[Begin Excerpt provided]

Dynamic Warfare… a concept invented long ago that, because of how it was waged and the objectives it held, forced the creation of what we in this article will call a “traditional tour of duty.” Without a traditional tour of duty, the capacity to wage Dynamic Warfare simply would not exist. One begets the other, and vice versa. Or, in other words, if one looks at a war by first studying the kind of tour of duty employed in that war, one can sense and determine the level of resolve a country, America in this case, has in winning that war. If the form of the tour of duty is traditional, then one can expect that America will have entered into Dynamic Warfare, and therein intends to win the war at all costs by decimating the enemy, its power base, its political system, and its leaders.

What then does it say if one looks at American soldiers and sees them experiencing something other than a traditional tour of duty? Is there such a thing? If so, what does it look like? And most importantly, if a traditional tour of duty says America is out to win at all costs, what does it say about America’s resolve when its military falls back on non-traditional tours of duty as a means to accomplish its wartime objectives?

To answer these questions one need only look at America’s modern day wars… beginning with Vietnam and continuing through to Afghanistan.

With little doubt the tours of duty soldiers experienced in Vietnam were not traditional. Then again, the war itself was certainly not an example of Dynamic Warfare either.  

In Vietnam soldiers were shuttled between units like rental bicycles at a beach. Got a hole somewhere that needs to be filled? Then send a man from one unit to another. Better still, shorten the tour of duty from “the duration” to only 1 year, and then rotate people endlessly from the States to Vietnam, back to the States, then on to Europe or Korea, and then back to the States, and maybe even back again to Vietnam one more time if a man’s time in service lasted long enough to allow for two tours. With such an approach to staffing, it was only natural that in Vietnam there was no such thing as unit cohesion. Instead, the people that made up a unit became bifurcated, broken into new guys, middle timers and short timers. Few of one type mixed with the other, as there was no value in building relationships that would only be torn apart by the vagaries or war, death, reassignment, or the end of a man’s tour of duty. Knowing that anyone you became close to would be gone in, on average, 4 months, suggested that it was a waste of time to make friends among the new guys coming in, or the short timers about to rotate out. In Vietnam a tour of duty was most definitely not traditional. In Vietnam a man’s tour of duty was his own tour of duty. No one else had one like his. No one else lived the same experience.

In Vietnam a man moved through the system by himself, bereft of unit integrity, value or purpose. The only thing that mattered was coming out the other end… “rotating home.”

Don’t misunderstand us. We are not criticizing what a Vietnam tour of duty was, we are only defining how it was different from the traditional kind that existed in WWII, when people spent their entire time in the service together, fighting the same war in the same way… usually for 3 straight years or more… within one unit, their unit, soldiering with men they had been with for that entire 3 year period. It’s not that Vietnam’s tour of duty was worse, it’s that it was different, and in that difference a person can see something of how determined America was to prosecute and win the Vietnam war.

[End Excerpt provided]
[Begin Information provided]

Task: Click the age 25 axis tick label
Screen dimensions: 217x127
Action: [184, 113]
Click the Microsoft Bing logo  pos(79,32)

[End Information provided]

* _Written exercise A_
List everything the tours-of-duty essay says Dynamic Warfare sets out to decimate.
* _Written exercise B_
Answer these questions from the tours-of-duty essay, marking your answers the same way:
(i) To what length was the Vietnam tour of duty shortened?
(ii) In WWII, for how long did people usually serve together within one unit?
(iii) With which war do America's modern day wars begin, and through which do they continue?
* _Written exercise C_
Please write a continuation of the essay on tours of duty, starting after its final sentence.
The data above comes from a separate source.

* _Expected output A_
- the enemy
- its power base
- its political system
- its leaders

* _Expected output B_
(i) Only 1 year.
(ii) Usually for 3 straight years or more.
(iii) They begin with Vietnam and continue through to Afghanistan.

* _Expected output C_
With a non-traditional tour of duty structure like that of Vietnam, it was only natural that the objective of obliterating the enemy would fall by the wayside, to be replaced with something more akin to working towards a negotiated settlement of the conflict. The reason for this is that a disjointed, incoherent approach to warfare simply is not up to the task of defeating the enemy at his doorstep. So true is this that one could even laugh at the idea that Uncle Sam ever had the slightest intention of marching to the doorstep of power in Hanoi.

What then does the non-traditional tour of duty of Vietnam say about America’s intention to win that war? It says that America never had any such intention. The objective was never to “Take the most direct route possible to the center of power and influence in [Hanoi], dismantle that power base, imprison its leaders, and replace it all with a functioning government that would, from that point forward, serve society and the world.” The intention with North Vietnam was never the same as that with Germany or Japan.

Instead, the intent was to clear and hold a piece of amorphous territory not even contained within the national boundaries of North Vietnam. The idea was not to stop North Vietnam from being able to wage war, it was to go out into the South Vietnamese country side, secure a series of population centers, hold those centers, and from them then project power into the surrounding countryside. That may be a way to bring security to those who live in the countryside, but it sure is no way to win a war.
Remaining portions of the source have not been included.